Physical security is a very important, yet an often-overlooked element to a company’s overall security program. Even if your organization has strict IT security controls in place, yet neglects strengthening their physical access controls, an attacker could potentially walk through your organization’s front door and gain physical access to your server, or steal an unattended, unlocked laptop or mobile device that an employee left on their desk – granting them access to sensitive data.
While having strong IT security in place to secure sensitive data on devices and networks is critical, ensuring your organization practices strong physical security is equally important. Organizations need to prevent attackers from being able to walk in – either by tailgating, emulating a badge, or by bypassing two-factor authentication – and walking out with data, systems, physical documents, or worse – a new connection to your network as a persistent threat.

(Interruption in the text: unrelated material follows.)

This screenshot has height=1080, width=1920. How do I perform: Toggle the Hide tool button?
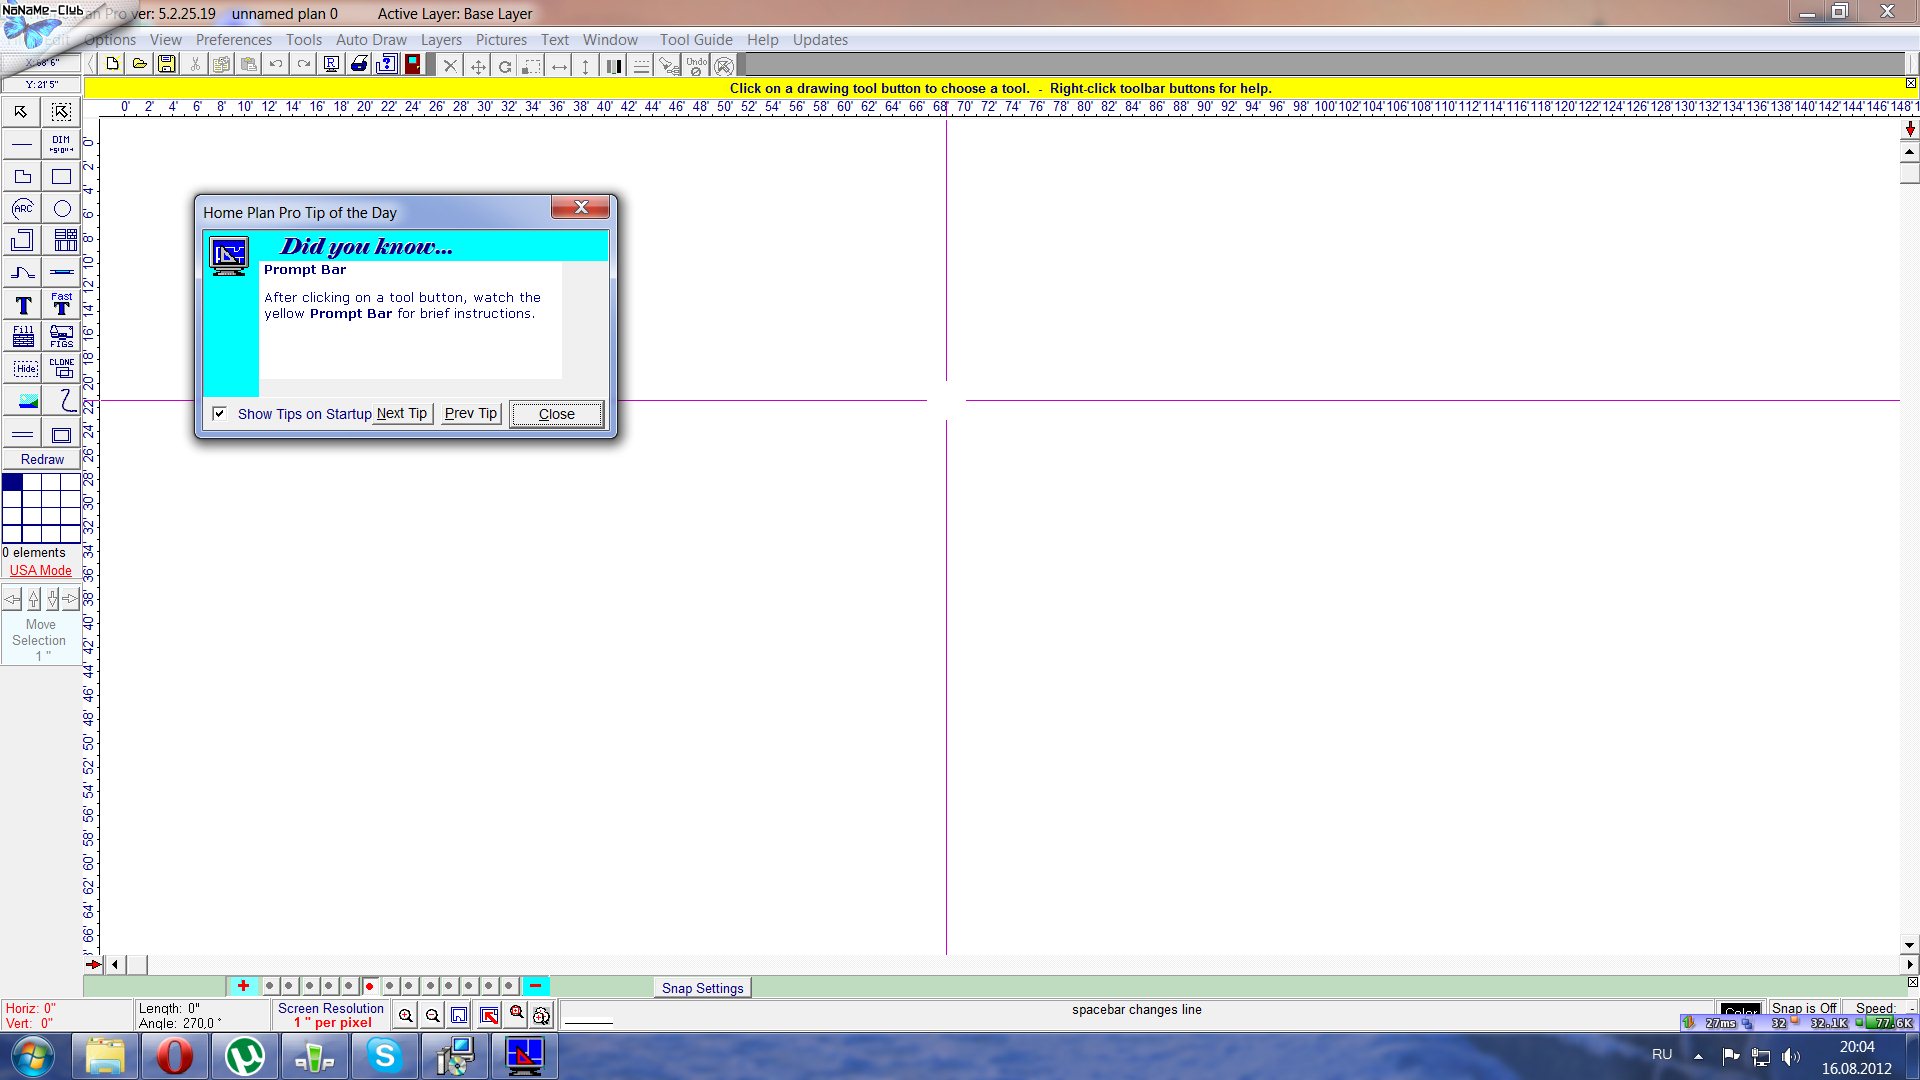[24, 368]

How Social Engineering Comes into Play
During our physical penetration assessments, we tend to focus on the security guards. We’ll impersonate an employee, contractor, or auditor, and convince the guard to allow us access through many different means, including handing over their keys to let us into a restricted area – because we’re “performing badge or hardware inventory”, or whatever our excuse is that fits the company best.
Whether we’re putting on a smile to tailgate behind a friendly employee, or we’re acting frustrated or lost – we try and play on the human element. The human element – the compassion and willingness to help or mitigate a situation – can be the strongest or weakest layer of security. We will also make things uncomfortable when needed, as most people tend to avoid confrontation.
The biggest weapon an organization has against social engineering attacks are well-trained employees that have passed useful security awareness training. You must teach your employees the importance of asking questions, flag suspicious interactions with unfamiliar faces to building authorities, and know how to properly escalate those situations to the correct department. Employees cannot be passive in high-security zones – they must be actively looking for things that are out of place – otherwise, attackers will have the space and time needed to bypass security systems.
Common Tools Attackers Use to Bypass Security Systems
There are quite a few tools that attackers can use to bypass physical security systems and gain access to your data center, your building, or even your executive’s office that can be ordered by anyone from popular online retail stores. There are sophisticated tools – such as badge cloners available – but most of the tools that attackers commonly use can be created from materials at a hardware or crafts store. For example, canned air can be used to bypass a request-to-exit sensor, and attackers can even fashion their own ‘under the door’ tool from combining common hardware gauged wire and a string.
In our experience, we’ve been able to easily exploit the weaknesses of a door that’s not been configured correctly with just a piece of thin, flexible plastic. Attackers don't need to have a locksmithing license or any special training to purchase tools that can be detrimental to your security controls.
How Organizations Can Combat Attackers
It’s a cat and mouse game between attackers and security professionals, but when it comes to physical security, it's the people and the “daily grind” mentality that are often the easiest to exploit.
Technology changes, but people don't. When it comes to gaining access to a facility, attackers don't have to sit there and try to clone a badge. Most of the time, they’ll just follow you in – should you hold the door for them politely – and that weakness has been around since the dawn of time, or since the dawn of doors.
Some organizations have highly secured facilities with armed security guards, two-factor physical access controls, retinal scanners, pin pads, badges – very expensive security setups. Organizations must ensure those systems are installed by specialty professionals, or else it’s a waste of money if they can be bypassed with some cheap, creative uses of everyday office or crafting supplies.
But regardless of all the bells and whistles – whether they’re installed properly or not – a good majority of your physical security posture relies on training. Are your employees and your building personnel trained to look for and question occurrences and ‘staff’ that seem out of place?
We highly recommend frequently auditing your physical security posture, reassessing your approach, and bringing in expert professionals to give your employees the training they need to mitigate physical security attacks. The safety of your organization and your customers’ sensitive data could depend on it.